Researchers in San Diego have designed mice containing fully functional human nerve cells as a novel way to study and potentially treat neurodegenerative diseases such as Parkinson's and Alzheimer's.
In the Salk Institute for Biological Sciences in La Jolla, the neurons were formed in the brains of mice that had been injected with human embryonic stem cells as 2-week-old embryos.
Studies showed that the human stem cells migrated throughout the mouse brain and took on the traits of their mouse-cell neighbors. The results present direct evidence that primitive human stem cells can be cultured in the lab, be injected into an animal, and then develop into the type of cell desired.
The report appears in this week's Proceedings of the National Academy of Sciences.
Scientists say this is the first time cultured human embryonic stem cells have been shown to develop into a particular type of cell in the body of another living species.
Days are still far off when this "mouse-human chimeric nervous system" can spawn a mouse with a human-like cerebral cortex. In fact, all the brain structures of the four mice used in the experiments had been formed before the human cells were injected. What is more, less than 0.1 percent of the mice brain cells were found to be of human origin.
Yet the new experiments approach an ethical divide that could make unsettle observers.
The term chimera refers to a Greek mythological creature with the head of a lion and the body of a goat. Such monstrous connotations are tamed in the modern era of pig valves for heart patients and protein drugs manufactured in hamster cells.
Still, some critics of human embryonic stem cell research argue that more attention should be paid to the ethics and potential dangers of cutting-edge biomedical research.

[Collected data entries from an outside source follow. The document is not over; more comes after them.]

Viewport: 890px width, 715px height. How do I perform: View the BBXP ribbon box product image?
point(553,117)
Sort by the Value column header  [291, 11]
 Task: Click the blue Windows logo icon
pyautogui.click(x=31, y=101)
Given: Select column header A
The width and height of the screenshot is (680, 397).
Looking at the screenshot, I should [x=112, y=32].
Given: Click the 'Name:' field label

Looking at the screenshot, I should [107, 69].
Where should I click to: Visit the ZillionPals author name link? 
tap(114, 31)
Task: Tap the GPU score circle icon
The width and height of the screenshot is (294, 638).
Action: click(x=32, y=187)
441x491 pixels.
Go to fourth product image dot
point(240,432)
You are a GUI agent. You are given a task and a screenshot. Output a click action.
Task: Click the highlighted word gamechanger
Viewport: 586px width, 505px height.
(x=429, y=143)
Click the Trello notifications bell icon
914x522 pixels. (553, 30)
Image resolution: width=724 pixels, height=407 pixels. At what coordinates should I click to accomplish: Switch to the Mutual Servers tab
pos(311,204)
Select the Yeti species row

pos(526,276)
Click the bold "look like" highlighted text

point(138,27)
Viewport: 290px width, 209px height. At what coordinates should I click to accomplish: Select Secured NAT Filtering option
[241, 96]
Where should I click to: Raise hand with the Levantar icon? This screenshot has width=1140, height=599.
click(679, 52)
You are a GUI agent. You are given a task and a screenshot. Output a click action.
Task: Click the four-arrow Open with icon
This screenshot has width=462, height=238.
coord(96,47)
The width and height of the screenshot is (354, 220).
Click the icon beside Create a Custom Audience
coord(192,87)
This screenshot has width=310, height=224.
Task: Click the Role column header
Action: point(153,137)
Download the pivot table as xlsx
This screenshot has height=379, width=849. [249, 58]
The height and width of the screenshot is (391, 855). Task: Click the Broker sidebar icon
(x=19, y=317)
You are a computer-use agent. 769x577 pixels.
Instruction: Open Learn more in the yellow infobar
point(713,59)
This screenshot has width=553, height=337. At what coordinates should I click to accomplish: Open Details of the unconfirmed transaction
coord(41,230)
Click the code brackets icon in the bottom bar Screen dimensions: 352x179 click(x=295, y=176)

However, the findings are significant in the stem cell field because they suggest that stem cells respond to much the same signals in mice as in humans—if not all mammals. Previous development or "differentiation" studies of stem cells into the various cell types of the body have been done primarily in laboratory dishes.
Researchers now hope to discover how brain disorders develop out of the mysterious interaction of neurons and their surroundings.
The question is whether a diseased environment influences nondiseased cells, or diseased cells hurt a healthy, intact environment.
In this context, two types of experiments are envisioned: Healthy human cells might be injected into animal brains carrying human-like genetic disorders; and cells carrying disease traits, perhaps derived through cloning techniques from cells of living patients, might be injected into normal animal brains.
Similarly, if a drug candidate is found, it might first be given to chimeric mice to study the drug's effect on human cells in a living system before proceeding to human trials.
The researchers said care was taken to ensure that the human-mouse brain experiments were done ethically and noted that the experimental design was approved in advance by an independent ethics review board sponsored by the Salk Institute.
Mice are routinely bred with human immune systems, but the nervous system is another matter. In this set of experiments, the important question is not whether the mice had human cells, but whether any human-like structures were beginning to grow in the mouse brain.